A year after its debut, Pinterest’s Lens feature has become so capable of parsing what an image contains and what a person is searching for that the company will now use it to support text-based searches.
Starting next week, people will be able to attach images to textual search queries on Pinterest to have Lens aid in finding what they are looking for, the company announced on Thursday. The new option will first roll out to Pinterest’s iOS app and will eventually make its way to the Android version.
The idea is that the images will serve as an additional parameter for a search to better mimic how people might seek things out in the real world. Consider how you might walk into a furniture store looking for a living room rug and show the salesperson a photo of your couch and coffee table to help pinpoint a match.
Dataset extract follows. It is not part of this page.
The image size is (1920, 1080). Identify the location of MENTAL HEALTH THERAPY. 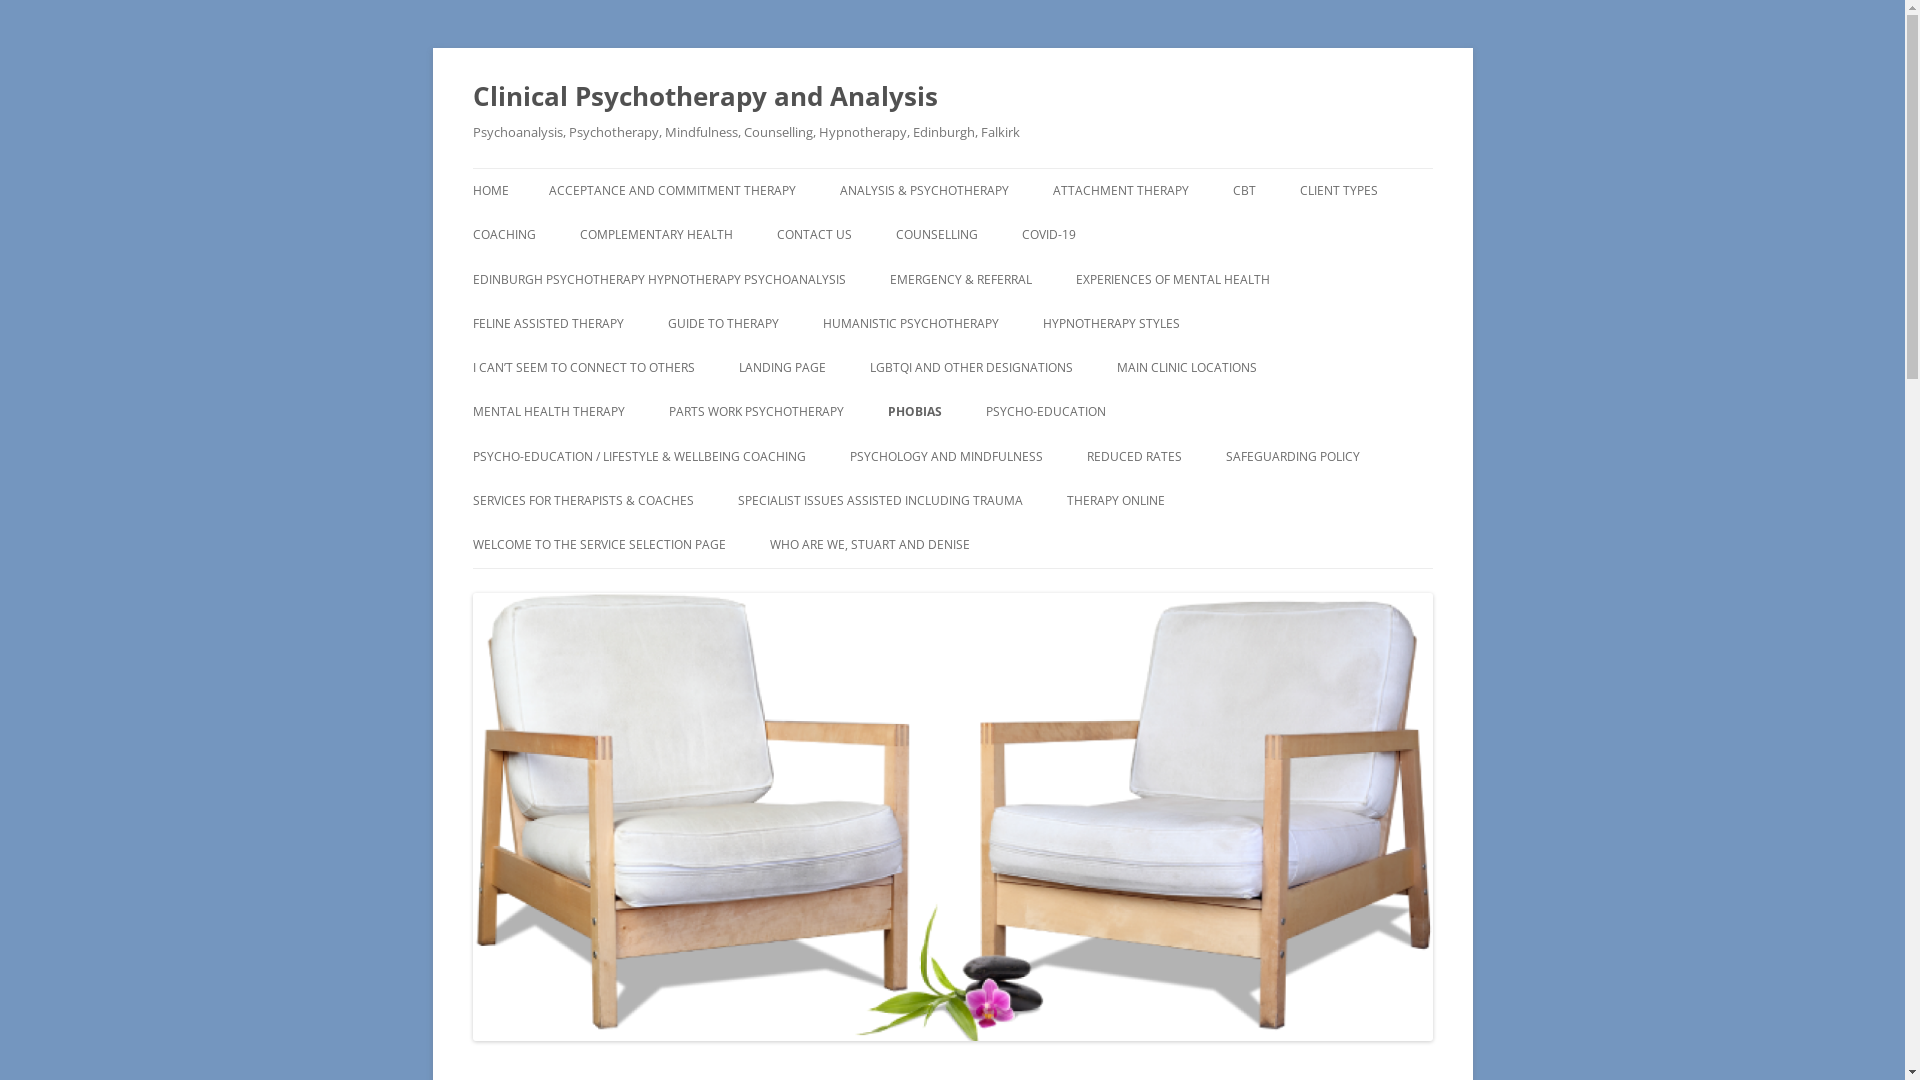
(548, 412).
Or how you might be at the grocery store shopping for salsa ingredients, see an odd-but-inviting type of pepper and ask an employee what other salsa ingredients it would complement. Now you’ll be able to put those questions to Pinterest.
The combination of visual and text search should also help Pinterest refine its visual search results. The text queries can be used to augment Pinterest’s computer vision technology’s understanding of what an image contains and to establish new relationships between the objects the technology is familiar with and other things or uses it may not yet be aware of.
Of course, Pinterest’s ability to parse images is already improving as its volume of visual searches increases. Every month, people conduct more than 600 million visual searches using Lens, Pinterest’s image-parsing browser extensions and its visual search within pins feature. As a result, Pinterest’s computer vision technology can recognize more than five times as many items as it did a year ago, including recipe ingredients and clothing styles.